Embryos for the experiment were obtained by pair-wise mating and natural spawning from 5 to 7 months old wild-type (AB/Tü strain) zebrafish maintained at 28°C, pH 7.2, and 14 h light/10 h dark photoperiod (FishCore, Australian Regenerative Medicine Institute, Monash University). In the preliminary test (Test 1), five randomly selected 1.5-h postfertilized (hpf) embryos were placed in test chambers containing specimens and 1.2 mL of transparent E3 medium, and incubated at 28.5°C in Heracell CO₂ incubator (Thermo Fisher Scientific, Inc.). Control assays comprised only embryos in E3 medium. Each test was performed in triplicates and repeated for reliability. Phenotype assessment was carried out at 24-h intervals using Olympus MVX10 Research Macro Zoom Microscope, Olympus DP 72 digital color microscope camera, and cellSens imaging software (Olympus Soft Imaging Solutions GmbH) to identify lethal endpoints: coagulation of the embryo, nondetachment of the tail bud, lack of somite formation, and lack of heartbeat.
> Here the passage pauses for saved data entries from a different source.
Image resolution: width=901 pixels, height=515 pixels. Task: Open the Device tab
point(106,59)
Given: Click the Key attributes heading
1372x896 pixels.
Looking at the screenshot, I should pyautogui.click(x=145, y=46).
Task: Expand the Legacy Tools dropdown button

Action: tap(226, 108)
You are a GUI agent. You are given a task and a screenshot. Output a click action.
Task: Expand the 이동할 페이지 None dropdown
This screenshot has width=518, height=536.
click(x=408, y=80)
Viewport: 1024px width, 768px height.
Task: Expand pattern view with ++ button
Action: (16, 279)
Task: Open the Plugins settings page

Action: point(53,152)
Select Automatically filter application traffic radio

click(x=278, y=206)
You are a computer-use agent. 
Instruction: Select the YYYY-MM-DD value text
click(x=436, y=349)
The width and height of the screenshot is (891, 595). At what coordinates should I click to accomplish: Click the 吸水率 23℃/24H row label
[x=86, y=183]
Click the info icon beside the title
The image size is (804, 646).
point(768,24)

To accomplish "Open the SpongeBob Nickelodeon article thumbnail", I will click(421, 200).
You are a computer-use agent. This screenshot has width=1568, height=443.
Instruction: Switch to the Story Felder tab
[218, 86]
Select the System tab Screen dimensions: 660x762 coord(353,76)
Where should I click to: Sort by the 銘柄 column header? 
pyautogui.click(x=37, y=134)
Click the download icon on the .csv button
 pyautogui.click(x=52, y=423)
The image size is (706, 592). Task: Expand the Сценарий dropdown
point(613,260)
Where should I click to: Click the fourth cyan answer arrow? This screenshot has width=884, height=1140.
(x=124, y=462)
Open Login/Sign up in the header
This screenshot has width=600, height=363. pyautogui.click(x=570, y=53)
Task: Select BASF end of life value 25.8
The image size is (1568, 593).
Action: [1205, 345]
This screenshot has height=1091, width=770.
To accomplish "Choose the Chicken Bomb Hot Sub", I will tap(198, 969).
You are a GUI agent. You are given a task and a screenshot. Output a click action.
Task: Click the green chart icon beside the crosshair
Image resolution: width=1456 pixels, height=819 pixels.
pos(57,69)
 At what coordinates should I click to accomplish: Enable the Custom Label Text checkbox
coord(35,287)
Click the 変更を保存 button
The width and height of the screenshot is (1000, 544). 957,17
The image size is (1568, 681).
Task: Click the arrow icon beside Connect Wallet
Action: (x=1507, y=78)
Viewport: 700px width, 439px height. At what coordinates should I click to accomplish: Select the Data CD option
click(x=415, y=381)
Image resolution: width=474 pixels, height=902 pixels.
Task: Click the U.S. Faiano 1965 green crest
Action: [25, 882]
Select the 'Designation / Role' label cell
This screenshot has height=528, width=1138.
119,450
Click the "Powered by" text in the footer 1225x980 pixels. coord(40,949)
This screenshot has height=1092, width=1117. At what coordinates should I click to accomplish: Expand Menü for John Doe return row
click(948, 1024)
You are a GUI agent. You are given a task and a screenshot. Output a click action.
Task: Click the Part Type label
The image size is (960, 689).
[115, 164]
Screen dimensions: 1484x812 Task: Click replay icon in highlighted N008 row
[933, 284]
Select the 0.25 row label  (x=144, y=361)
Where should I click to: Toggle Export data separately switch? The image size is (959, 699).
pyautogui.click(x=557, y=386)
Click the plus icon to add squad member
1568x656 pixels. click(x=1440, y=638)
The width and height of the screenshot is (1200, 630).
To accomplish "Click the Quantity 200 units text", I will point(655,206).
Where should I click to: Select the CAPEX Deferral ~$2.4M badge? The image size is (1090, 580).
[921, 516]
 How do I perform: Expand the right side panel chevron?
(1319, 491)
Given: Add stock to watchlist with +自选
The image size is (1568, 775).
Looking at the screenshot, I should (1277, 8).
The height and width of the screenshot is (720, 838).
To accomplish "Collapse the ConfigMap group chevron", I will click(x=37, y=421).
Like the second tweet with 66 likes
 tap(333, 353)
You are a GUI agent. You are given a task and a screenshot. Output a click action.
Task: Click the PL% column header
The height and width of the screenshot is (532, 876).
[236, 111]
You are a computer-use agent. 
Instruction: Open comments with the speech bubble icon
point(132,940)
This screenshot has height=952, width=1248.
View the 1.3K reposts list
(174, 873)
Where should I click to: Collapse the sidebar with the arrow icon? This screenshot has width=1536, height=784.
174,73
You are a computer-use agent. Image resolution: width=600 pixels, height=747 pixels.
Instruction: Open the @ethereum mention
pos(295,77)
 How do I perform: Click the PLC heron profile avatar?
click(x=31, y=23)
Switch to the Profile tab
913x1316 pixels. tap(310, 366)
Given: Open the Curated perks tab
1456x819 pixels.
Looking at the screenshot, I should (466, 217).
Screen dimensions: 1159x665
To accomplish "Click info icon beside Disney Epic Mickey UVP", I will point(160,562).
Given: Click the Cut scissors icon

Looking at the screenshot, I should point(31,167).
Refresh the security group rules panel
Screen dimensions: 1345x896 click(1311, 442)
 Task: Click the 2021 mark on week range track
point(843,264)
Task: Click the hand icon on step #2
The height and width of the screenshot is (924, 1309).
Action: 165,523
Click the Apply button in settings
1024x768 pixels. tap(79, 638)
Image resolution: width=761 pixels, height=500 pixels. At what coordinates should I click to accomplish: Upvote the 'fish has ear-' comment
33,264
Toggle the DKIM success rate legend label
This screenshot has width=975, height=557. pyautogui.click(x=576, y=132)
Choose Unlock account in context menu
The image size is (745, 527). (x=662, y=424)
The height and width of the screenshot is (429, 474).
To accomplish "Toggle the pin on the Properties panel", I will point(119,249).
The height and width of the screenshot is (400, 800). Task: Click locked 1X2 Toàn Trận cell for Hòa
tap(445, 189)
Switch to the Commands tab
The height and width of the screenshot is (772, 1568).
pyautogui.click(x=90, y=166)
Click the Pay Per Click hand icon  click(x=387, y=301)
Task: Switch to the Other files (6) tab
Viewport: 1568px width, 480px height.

These apical endpoints indicate acute toxicity and, consequently, death of the embryos.¹⁵ Selected sublethal developmental endpoints (development of eyes, spontaneous movement, heartbeat/blood circulation, pigmentation, and formation of edema) and teratogenic effects (malformation of the head, malformation of tail, yolk deformation, and general growth retardation) in Nagel²⁰ were also assessed and recorded. At the end of the test, larvae were euthanized in 0.4% anesthetic tricaine mesylate solution. In this study, “embryo” denotes 24–72 hpf fish, whereas “larva” denotes 96 hpf fish.²¹

Results

Toxicity data for preliminary test

In addition to embryo deaths recorded in some Visijet assays on day 1, surviving embryos in “ASB” Visijet Clear (60%), “Rx” Visijet Clear (13%), “ASB” Visijet Crystal (67%), and “Rx” Visijet Crystal (100%) recorded severe sublethal and teratogenic effects (Fig. 1) on day 2 and test was discontinued. Representative larvae in Visijet assays are shown in Supplementary Figure S1 (Supplementary Data are available online at www.liebertpub.com/3dp). All embryos in “ASB” MED assays coagulated on day 1, in contrast to normal embryonic developments in “Rx” MED assays. However, sublethal and teratogenic effects were observed in these assays from day 2. On day 3, a 100% hatching rate in all assays was recorded, in addition to minor behavior perturbations, yolk sac edema, pericardial edema, and tail malformations. These endpoints were seemingly pronounced by day 4, preceding larvae mortality in MED610 (≈15%) and MED620 (≈30%) assays. Figure 2 shows a comparison of 96 h representative larvae in MED620 and control assays.

FIG. 1.

Day 2 embryos in Rx Visijet Clear (A), ASB Visijet Crystal (B), and Rx Visijet Crystal (C) showing developmental endpoints: (i) mortality, (ii) hypopigmented body, (iii) hypopigmented eye, (iv) deformed yolk, (v) pericardial edema, (vi) blood pooling, (vii) malformed tail in comparison with embryos in control (D) without developmental endpoints. Color images available online at www.liebertpub.com/3dp

FIG. 2.

Day 4 representative larvae in MED620 assay (A, B) showing (i) malformed tail, (ii) hypopigmented body, (iii) malformed head, (iv) pericardial edema, (v) yolk sac resorption delay, (vi) malformed head in comparison with control (C). Color images available online at www.liebertpub.com/3dp

Additional test

Since toxicity is dose dependent, an additional test (Test 2) was performed to measure the effects of leachate concentration on the fertilized embryos. Assays in this test batch comprised 10 embryos, 2 AM-produced specimens, and 10 mL E3 medium in a soda lime silica petri dish. Tests were repeated for reliability. No lethal endpoint was observed in Visijet Clear assays; however, 96 h larvae in “ASB” Visijet Clear developed pericardial edema a day; this occurred a day after 72 h embryos in “Rx” Visijet Clear developed severe pericardial edema. In Visijet Crystal assays, ∼70% lethality was recorded in “ASB” Visijet Crystal on day 1 and test was discontinued. Although only 5% lethality was observed in “Rx” Visijet Crystal, the embryos were lethargic with pericardial edema, yolk deformations, and severe hypopigmentation on day 2, and test was concluded.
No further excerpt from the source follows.